Smith’s answer was simple: roll the ball onto the green, then roll the ball into the hole. Easy, right? Wrong. And yet the 28-year-old Queenslander shot 64 – the lowest-ever final round to win an Open Championship at St Andrews – and finished 20-under to claim his first major championship by one shot from the indefatigable American Cameron Young.

Keeping it simple has been a Smith mantra since he began playing as a two-year-old at Wantima Country Club in Brisbane’s north. His dad Des was club captain and Smith was at the course every day. Where other parents might spend money sending their children to the esteemed sandstone institution, the Smiths spent theirs sending the kids to golf tournaments. People would remark to Des that he must be spending a fortune. He didn’t keep count. He didn’t see it that way.
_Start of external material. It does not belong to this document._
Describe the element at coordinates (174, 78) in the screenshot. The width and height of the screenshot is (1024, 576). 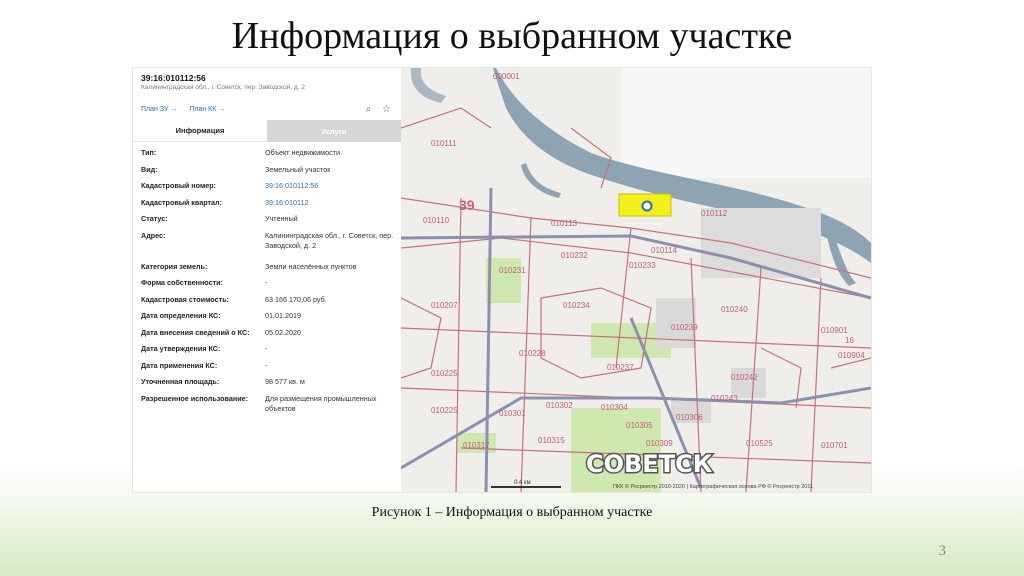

Smith shakes hands with his caddie on the 18th green.
Smith shakes hands with his caddie on the 18th green. Photograph: David Blunsden/Action Plus/REX/Shutterstock

“It was about the kids enjoying their golf,” he said. “And it meant they weren’t hanging around skateboard parks and shopping centres. It was about making nice human beings. To me it was a simple and great decision. Cameron just loved it. And if it cost us money, it cost us money. And if he never made a cent out of golf it wouldn’t have bothered me either way.”

Smith first travelled overseas for golf aged 16 when he represented Golf Australia at something called The Thunderbird Junior Invitational in Arizona. There were multiple offers from US colleges, but Smith wasn’t scholastically inclined. He preferred to hang around with his tradie mates, pulling beers in the RSL and playing golf. He had only ever wanted to be a professional. Why wait four years in college?
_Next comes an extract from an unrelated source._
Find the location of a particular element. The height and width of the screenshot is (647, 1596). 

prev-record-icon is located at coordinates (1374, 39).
And so here he is, Australia’s latest golf sensation. And people want to know: who is this mulleted, moustached major champion? The answer: many things.

He likes XXXX Gold and his F1 simulator. As Tiger Woods sports a Sunday red polo shirt, Smith dons one in the maroon of the Queensland rugby league team. He is mates with caddies as much as his fellow players. He calls everyone “mate” anyway. He is laid-back, unaffected; cool without trying it on. Although he would not think himself cool – his upbringing would not allow it.

Smith once bought his family new cars and wrapped them in big bows. Everyone cried. At the post-Open press conference he was asked how many beers would fit in the Claret Jug. “I’m going to guess two cans of beer,” Smith replied. “I’ll probably have about 20 Claret Jugs [tonight].”

Today he lives a high-profile life in the United States, performing each week on a massive stage. He’s earned $40m in prize money. He lives in a waterside mansion in Florida. Yet Smith’s dad says there’s “no mug” in his boy.

“He’s from a blue-collar family, you don’t get away with [big-headed behaviour], Des said. “You get told to pull your head in pretty quick.”

He has the same mates as he did from school. “I seriously think if you had a beer with us, you’d think that we’re all 12,” Smith laughed. “A couple of them who are into golf are sort of interested, but most couldn’t care less. It’s actually kind of nice. It brings you back to earth.”

To which stratosphere will he go now? If he plays like he did at St Andrews again, wherever he wants. In March, Smith won the Players Championship, considered the “fifth Major” because it hosts the strongest field in golf. Before that he won the Tournament of Champions in Hawaii. In April he ran equal-third in The Masters at Augusta.

He is ranked sixth in the world with a bullet. He is both one of us and one of them – a golfer and a wizard. And perhaps, soon enough, the very best there is.